You can share the trained regression model as an app so other people can enter values in a browser or upload a CSV file for scoring.
In this tutorial, we will:
- train a regression model on house prices data,
- keep the app input form compact by using only
10features, - generate an app from the trained model,
- run it locally,
- and optionally publish it online.
Load data¶
We will use the house prices dataset from datasets-for-start:
import pandas as pd
data = pd.read_csv(
"https://raw.githubusercontent.com/pplonski/datasets-for-start/master/house_prices/data.csv"
)
print(data.head())
The target column is SalePrice.
Select a compact feature set¶
The full dataset has many columns. For an app tutorial, it is better to keep the single-prediction form short and readable.

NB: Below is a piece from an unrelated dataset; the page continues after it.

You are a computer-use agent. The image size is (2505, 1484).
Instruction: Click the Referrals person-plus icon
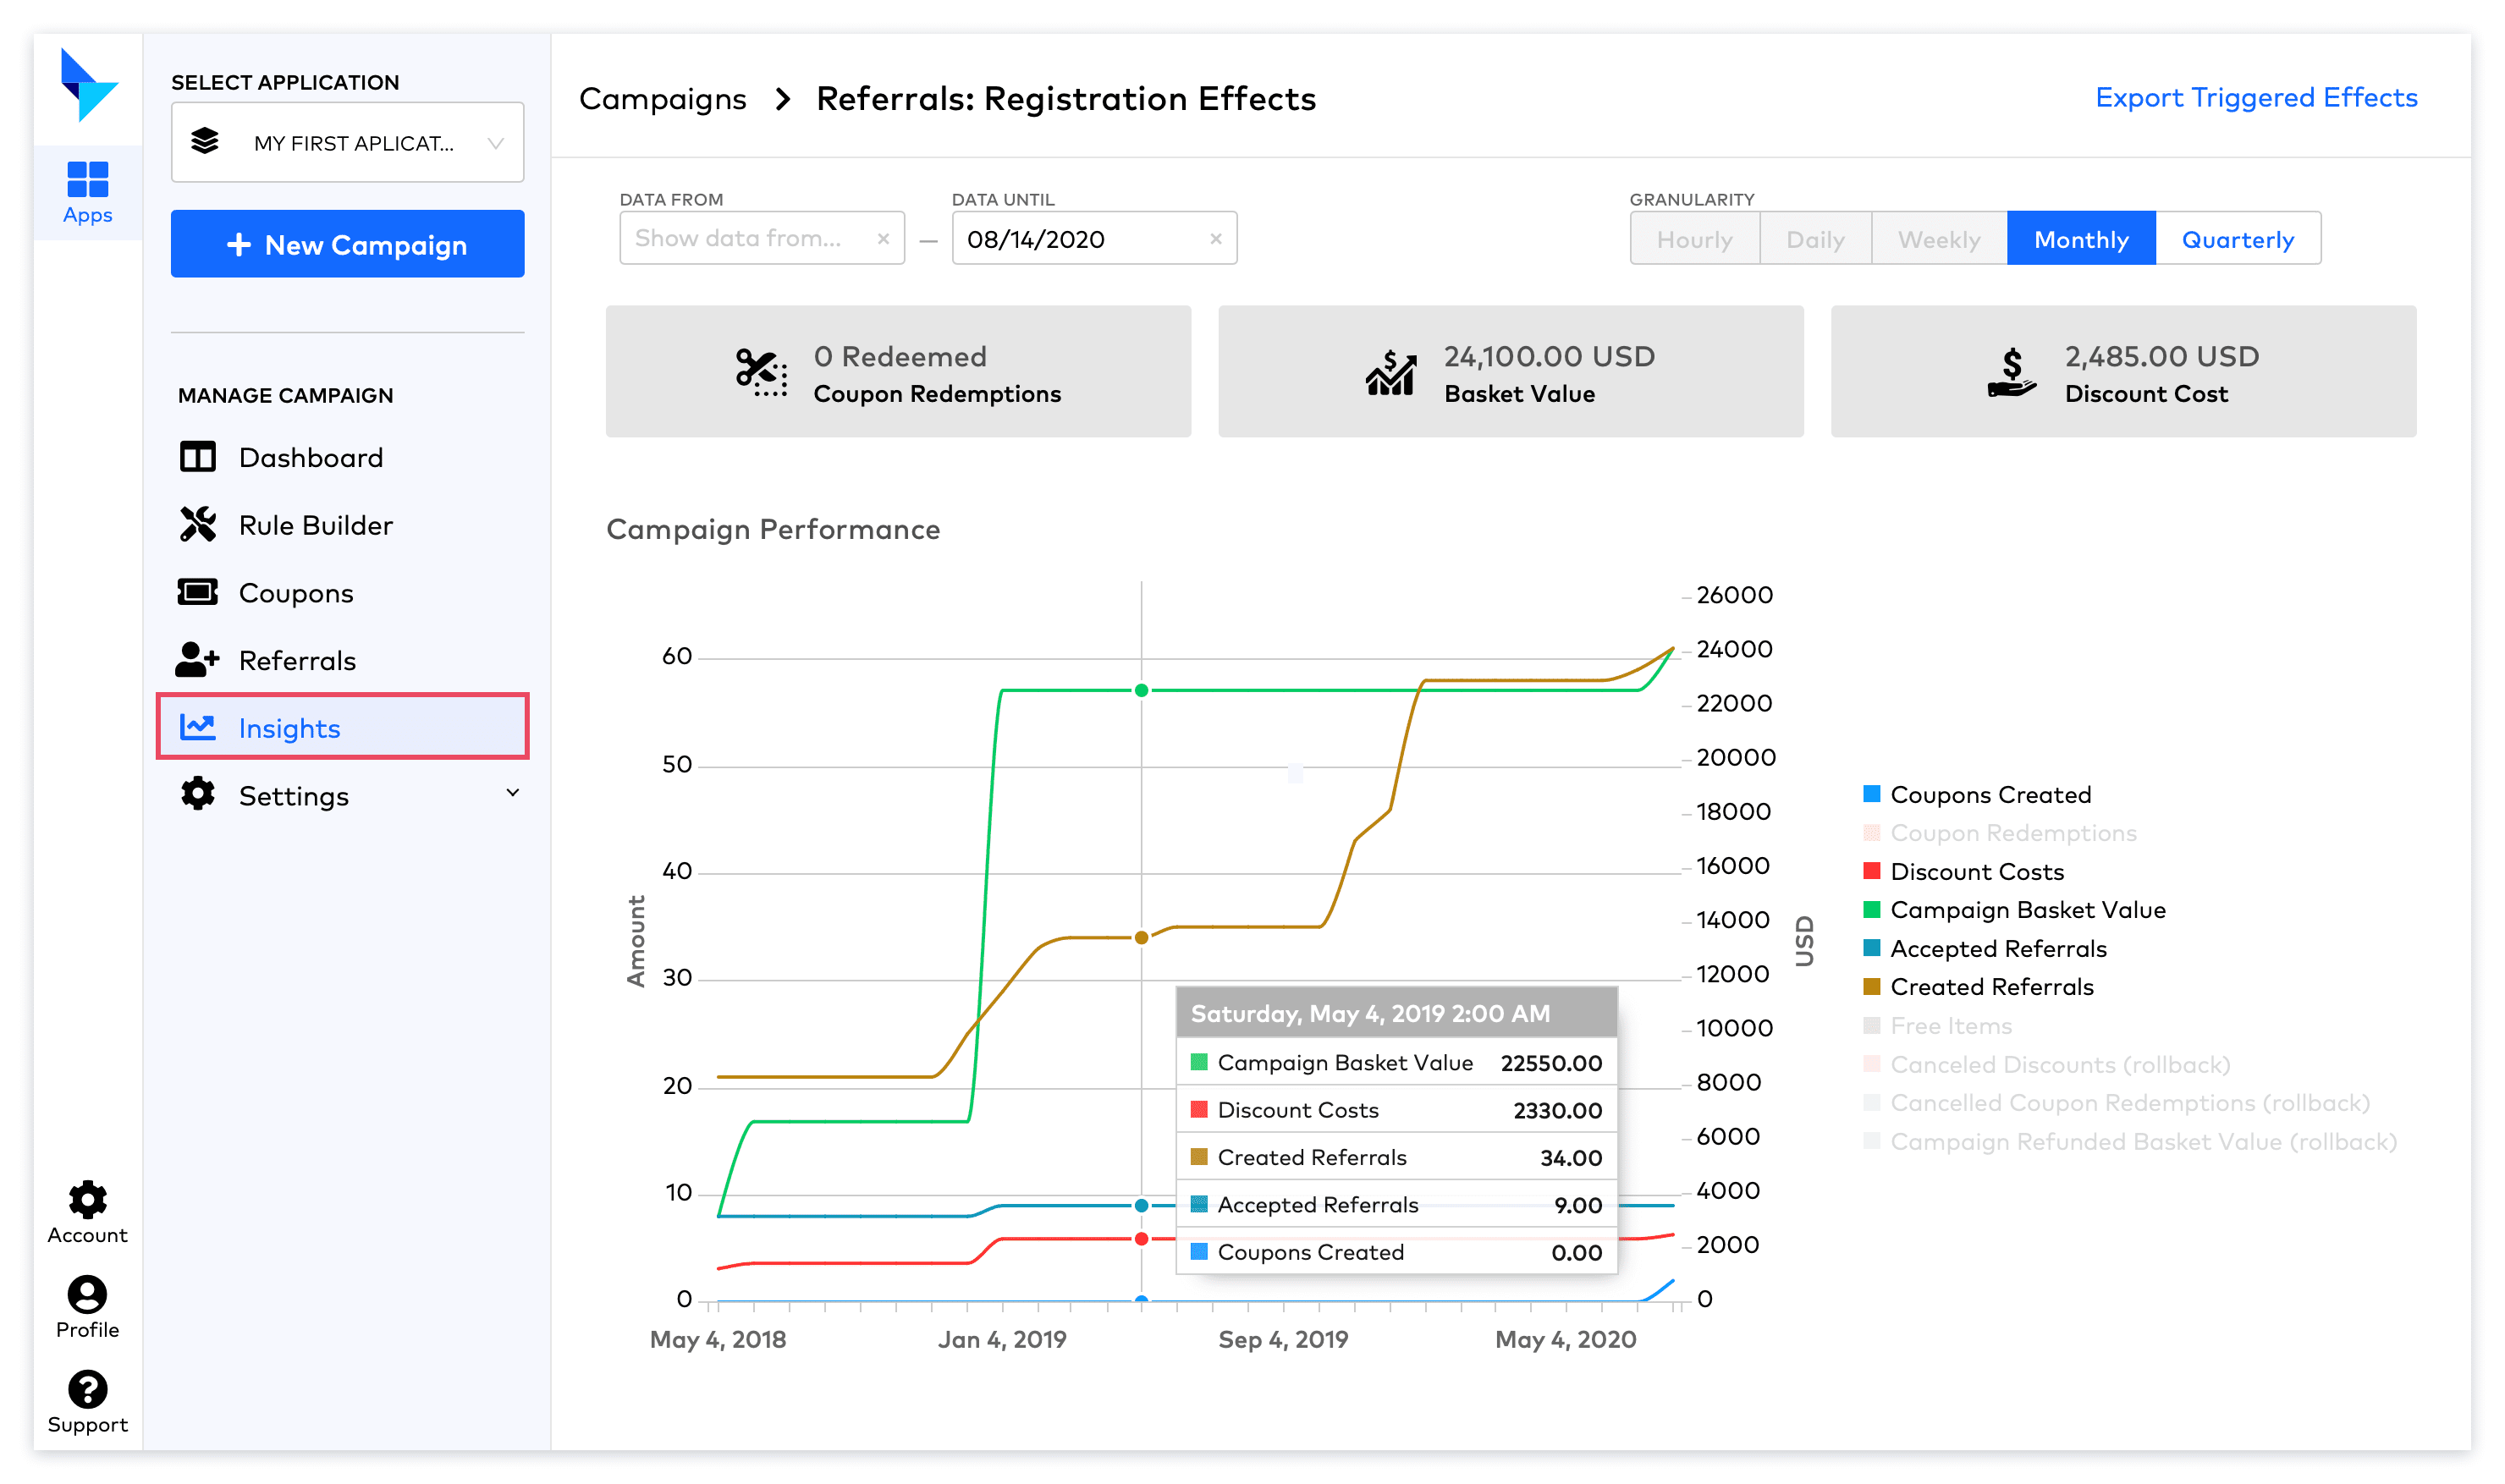click(x=197, y=660)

We will use these 10 features:
OverallQualGrLivAreaGarageCarsTotalBsmtSF1stFlrSFFullBathYearBuiltYearRemodAddNeighborhoodLotArea
features = [
"OverallQual",
"GrLivArea",
"GarageCars",
"TotalBsmtSF",
"1stFlrSF",
"FullBath",
"YearBuilt",
"YearRemodAdd",
"Neighborhood",
"LotArea",
]
X = data[features]
y = data["SalePrice"]
This keeps the generated Mercury app beginner-friendly and pleasant to use.
Train AutoML¶
from supervised import AutoML
automl = AutoML(
results_path="AutoML_House_Prices_App",
mode="Explain",
random_state=1,
)
automl.fit(X, y)
Now the regression model is trained and ready to use.
Generate the app¶
automl.app()
This creates the generated app workspace in:
AutoML_House_Prices_App/app
Because we selected only 10 features, the app will include the full single-prediction form instead of switching to batch-only mode.
Run the app locally¶
The quickest way to preview it is:
automl.local_app()
This starts Mercury, opens the browser, and keeps the app running until you stop it.
Note
Press Ctrl+C in the terminal to stop the local app.
Run the app manually¶
You can also run the generated app manually:
cd AutoML_House_Prices_App/app
pip install -r requirements.txt
mercury --working-dir=.
What the app looks like¶
The generated regression app can include:
- a single prediction form for one property,
- a predicted value summary,
- batch CSV scoring,
- a downloadable scored file,
- feature context and feature importance plots when available.
This makes it easy to share a trained pricing model with non-technical users.
Publish the app online¶
If you want the fastest hosted flow, use:
automl.publish_app()
This helper will:
- sign you in through
platform.mljar.com, - create the app URL,
- upload the generated files,
- and print the final app address.
Using platform.mljar.com is simply the fastest path.
Host it on your own server¶
If you want full control, you can host the generated Mercury app yourself:
- generate the app with
automl.app(), - install dependencies on your server,
- run Mercury,
- deploy with your own infrastructure.
Summary¶
After training a regression model with AutoML, you can immediately turn it into an interactive app.
That gives you a practical path from:
- trained model,
- to browser-based demo,
- to a shareable tool for other people.